> [Directions for this task] The lines to copy run from the one containing "The width and" to the very end of the records; give them exactly, and only them, without pictures.

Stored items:

== Segment start ==

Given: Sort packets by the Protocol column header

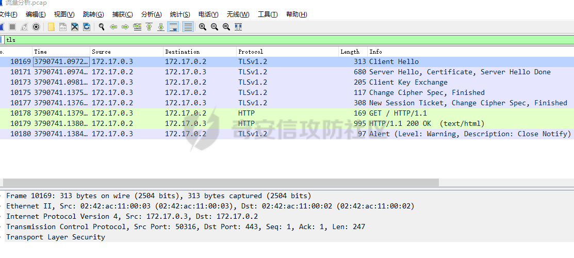Looking at the screenshot, I should point(251,52).
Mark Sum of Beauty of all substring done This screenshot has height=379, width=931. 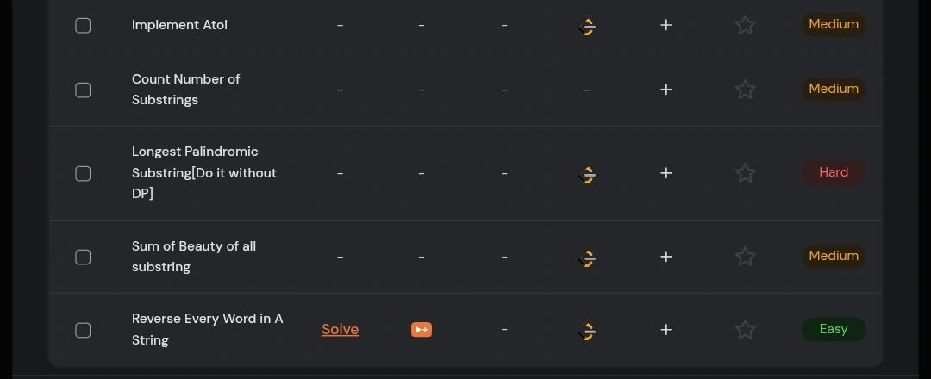point(83,258)
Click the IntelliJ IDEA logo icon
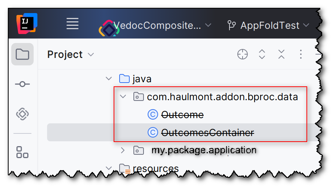The height and width of the screenshot is (188, 333). pos(27,24)
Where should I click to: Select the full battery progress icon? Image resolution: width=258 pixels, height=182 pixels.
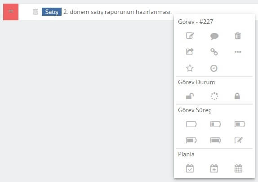point(215,140)
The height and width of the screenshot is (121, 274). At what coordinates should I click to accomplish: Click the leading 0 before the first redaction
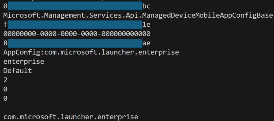pyautogui.click(x=5, y=6)
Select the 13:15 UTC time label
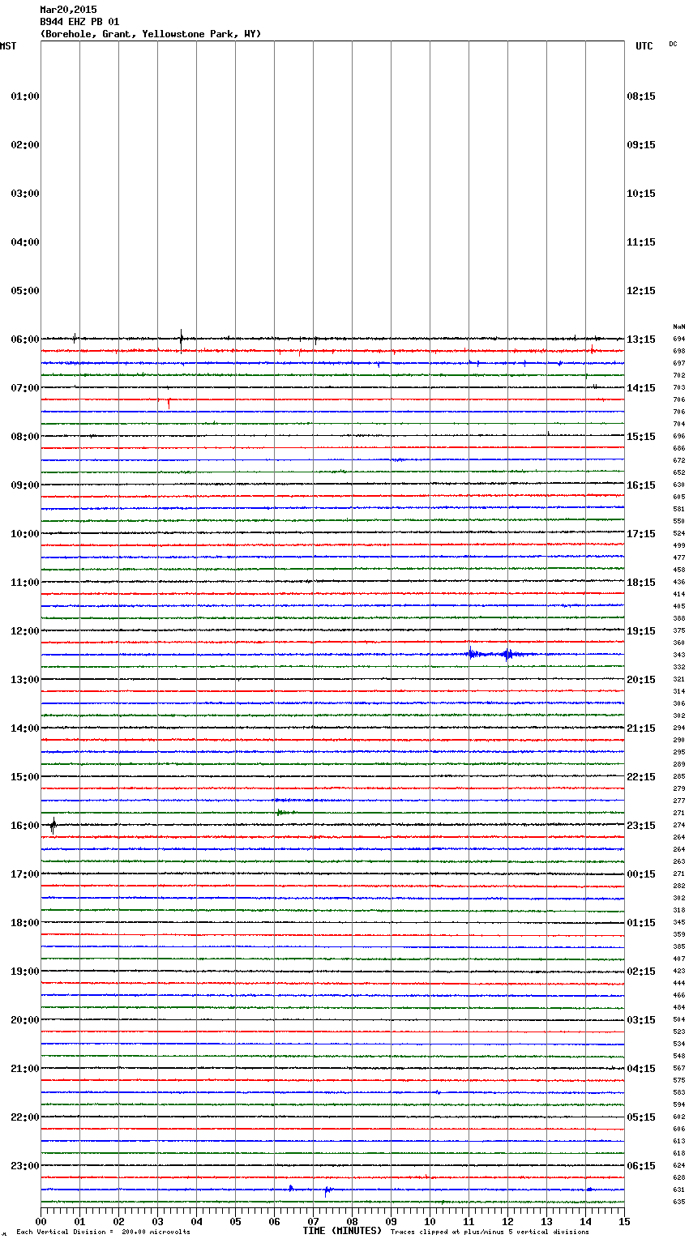 pos(641,340)
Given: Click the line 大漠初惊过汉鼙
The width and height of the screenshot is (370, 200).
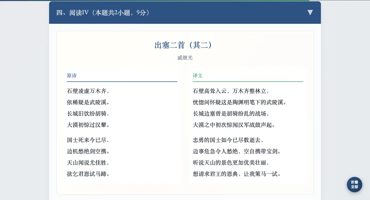Looking at the screenshot, I should [88, 124].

== Segment end ==

> [Answer area]
The width and height of the screenshot is (370, 200).
Looking at the screenshot, I should [88, 124].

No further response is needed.